Re: [PATCH v1 1/2] driver core: fw_devlink: Add support for FWNODE_FLAG_BROKEN_PARENT

From: Saravana Kannan
Date: Tue Aug 31 2021 - 15:27:12 EST


On Tue, Aug 31, 2021 at 6:16 AM Andrew Lunn <andrew@xxxxxxx> wrote:
>
> > > I must admit, my main problem at the moment is -rc1 in two weeks
> > > time. It seems like a number of board with Ethernet switches will be
> > > broken, that worked before. phy-handle is not limited to switch
> > > drivers, it is also used for Ethernet drivers. So it could be, a
> > > number of Ethernet drivers are also going to be broken in -rc1?
> >
> > Again, in those cases, based on your FEC example, fw_devlink=on
> > actually improves things.
>
> Debatable. I did some testing. As expected some boards with Ethernet
> switches are now broken.

To clarify myself, I'm saying the patch to parse "ethernet" [8] will
make things better with fw_devlink=on for FEC. Not sure if you tested
that patch or not.

And yes, "phy-handle" will make things worse for switches because it
has two issues that need to be fixed. One is this deferred probe thing
for which I gave a patch in the previous email and the other is what
Marek reported (fix in the works). So can you revert "phy-handle"
support and test with [8] and you should see things be better with
fw_devlink=on.

[8] - https://lore.kernel.org/netdev/CAGETcx9=AyEfjX_-adgRuX=8a0MkLnj8sy2KJGhxpNCinJu4yA@xxxxxxxxxxxxxx/

> Without fw_devlink=on, some boards are not
> optimal, but they actually work. With it, they are broken.
>
> I did a bisect, and they have been broken since:
>
> ea718c699055c8566eb64432388a04974c43b2ea is the first bad commit
> commit ea718c699055c8566eb64432388a04974c43b2ea
> Author: Saravana Kannan <saravanak@xxxxxxxxxx>
> Date: Tue Mar 2 13:11:32 2021 -0800
>
> Revert "Revert "driver core: Set fw_devlink=on by default""
>
> This reverts commit 3e4c982f1ce75faf5314477b8da296d2d00919df.
>
> Since all reported issues due to fw_devlink=on should be addressed by
> this series, revert the revert. fw_devlink=on Take II.
>
> Signed-off-by: Saravana Kannan <saravanak@xxxxxxxxxx>
> Link: https://lore.kernel.org/r/20210302211133.2244281-4-saravanak@xxxxxxxxxx
> Signed-off-by: Greg Kroah-Hartman <gregkh@xxxxxxxxxxxxxxxxxxx>
>
> drivers/base/core.c | 2 +-
> 1 file changed, 1 insertion(+), 1 deletion(-)
>
> So however it is fixed, it needs to go into stable, not just -rc1.
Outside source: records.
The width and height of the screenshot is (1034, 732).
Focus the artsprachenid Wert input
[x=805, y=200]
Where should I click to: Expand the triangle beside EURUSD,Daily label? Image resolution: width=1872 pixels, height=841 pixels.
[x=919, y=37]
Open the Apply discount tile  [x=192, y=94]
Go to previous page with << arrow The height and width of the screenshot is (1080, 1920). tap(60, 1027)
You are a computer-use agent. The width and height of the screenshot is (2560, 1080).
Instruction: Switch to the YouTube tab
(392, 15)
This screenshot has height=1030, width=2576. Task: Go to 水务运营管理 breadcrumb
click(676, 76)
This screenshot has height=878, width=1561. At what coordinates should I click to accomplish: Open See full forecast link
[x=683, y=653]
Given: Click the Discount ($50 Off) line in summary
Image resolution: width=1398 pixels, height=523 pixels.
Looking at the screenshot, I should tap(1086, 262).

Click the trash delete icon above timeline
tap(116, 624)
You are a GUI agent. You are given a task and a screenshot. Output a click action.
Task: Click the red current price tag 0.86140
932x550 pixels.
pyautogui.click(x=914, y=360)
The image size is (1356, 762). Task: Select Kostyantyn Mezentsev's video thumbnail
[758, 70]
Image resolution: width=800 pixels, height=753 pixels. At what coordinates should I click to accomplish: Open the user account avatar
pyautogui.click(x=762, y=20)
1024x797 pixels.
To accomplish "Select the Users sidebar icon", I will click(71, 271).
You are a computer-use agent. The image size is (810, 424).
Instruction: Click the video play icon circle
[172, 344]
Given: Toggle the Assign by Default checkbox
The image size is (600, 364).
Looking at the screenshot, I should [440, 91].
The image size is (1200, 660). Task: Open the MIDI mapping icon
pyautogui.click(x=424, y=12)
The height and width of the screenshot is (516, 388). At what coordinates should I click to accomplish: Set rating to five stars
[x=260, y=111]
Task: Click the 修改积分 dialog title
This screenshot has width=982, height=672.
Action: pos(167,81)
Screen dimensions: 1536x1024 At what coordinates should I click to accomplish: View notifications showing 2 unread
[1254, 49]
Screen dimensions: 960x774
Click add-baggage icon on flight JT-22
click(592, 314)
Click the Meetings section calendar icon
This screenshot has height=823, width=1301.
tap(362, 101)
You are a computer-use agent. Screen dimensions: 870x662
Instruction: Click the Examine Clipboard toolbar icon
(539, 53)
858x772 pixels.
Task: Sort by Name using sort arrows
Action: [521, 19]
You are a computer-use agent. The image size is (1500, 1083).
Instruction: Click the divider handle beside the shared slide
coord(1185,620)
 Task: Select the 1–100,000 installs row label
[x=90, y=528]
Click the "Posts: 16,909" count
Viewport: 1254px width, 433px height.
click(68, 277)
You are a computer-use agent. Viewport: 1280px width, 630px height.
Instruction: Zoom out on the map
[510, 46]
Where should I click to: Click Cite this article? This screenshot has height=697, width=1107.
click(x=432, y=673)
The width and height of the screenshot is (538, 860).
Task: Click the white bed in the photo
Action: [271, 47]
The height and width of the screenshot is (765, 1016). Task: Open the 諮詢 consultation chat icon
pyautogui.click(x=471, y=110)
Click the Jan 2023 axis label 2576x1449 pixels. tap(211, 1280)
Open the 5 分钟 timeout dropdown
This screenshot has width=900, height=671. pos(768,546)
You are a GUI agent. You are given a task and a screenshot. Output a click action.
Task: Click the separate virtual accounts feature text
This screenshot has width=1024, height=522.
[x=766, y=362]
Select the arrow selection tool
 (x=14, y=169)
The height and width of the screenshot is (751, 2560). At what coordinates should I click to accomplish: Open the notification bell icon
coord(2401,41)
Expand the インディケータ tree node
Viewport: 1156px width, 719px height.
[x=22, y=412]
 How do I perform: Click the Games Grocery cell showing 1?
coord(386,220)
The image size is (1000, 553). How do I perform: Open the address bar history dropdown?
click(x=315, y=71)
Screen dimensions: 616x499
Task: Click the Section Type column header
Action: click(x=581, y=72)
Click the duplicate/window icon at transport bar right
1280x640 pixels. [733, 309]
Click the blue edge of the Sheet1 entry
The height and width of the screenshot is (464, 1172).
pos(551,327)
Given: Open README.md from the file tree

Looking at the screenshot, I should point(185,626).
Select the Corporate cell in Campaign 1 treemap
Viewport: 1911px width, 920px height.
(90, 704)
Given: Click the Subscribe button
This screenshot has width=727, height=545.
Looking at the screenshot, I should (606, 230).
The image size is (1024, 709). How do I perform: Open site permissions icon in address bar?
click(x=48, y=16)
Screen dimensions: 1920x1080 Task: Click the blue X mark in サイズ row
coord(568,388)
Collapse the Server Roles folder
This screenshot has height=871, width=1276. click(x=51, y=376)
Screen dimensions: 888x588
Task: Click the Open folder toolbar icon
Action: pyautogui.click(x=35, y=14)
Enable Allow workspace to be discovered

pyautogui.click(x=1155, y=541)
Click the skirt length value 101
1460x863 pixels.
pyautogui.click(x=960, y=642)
Not sure what was the tip of the tree with which you bisected. For
example, if phy-handle broke things, bisect could still point at this
patch above depending on whether the first bisect is good/bad. Because
reverting this patch effectively disabled phy-handle parsing too.

To be clear, I'm not saying things aren't broken. I'm just pointing
out some nuances with the bisect that we need to be aware of.

> > Again, it's not a widespread problem as I explained before.
> > fw_devlink=on has been the default for 2 kernel versions now. With no
> > unfixed reported issues.
>
> Given that some Ethernet switches have been broken all that time, i
> wonder what else has been broken? Normally, the kernel which is
> release in December becomes the next LTS. It then gets picked up by
> the distros and more wide spread tested. So it could be, you get a
> flood of reports in January and February about things which are
> broken. This is why i don't think you should be relying on bug
> reports, you should be taking a more proactive stance and trying to
> analyse the DTB blobs.

As I mentioned earlier, just looking at DTB doesn't tell me much
because the driver could still be fine depending on how it's written.
Also, I don't have an easy way to do this. If I find a way, I'll do
it.

Btw, most bug reports that have been raised have been fixed with
generic fixes that address general DT patterns. For example,
fw_devlink has cycle detection built in, has support for devices that
never get probed, etc. Enabling fw_devlink=on and handling bug reports
with generic fixes has worked well so far to get fw_devlink to where
it is today. I've tried to be very quick in responding to fw_devlink
issues -- and that has worked out so far and hopefully it'll continue
to work out.

> I will spend some time trying out your proposed fix. See if they are a
> quick fix for stable.

Thanks for testing it out. And worst case, we'll revert phy-handle support.


-Saravana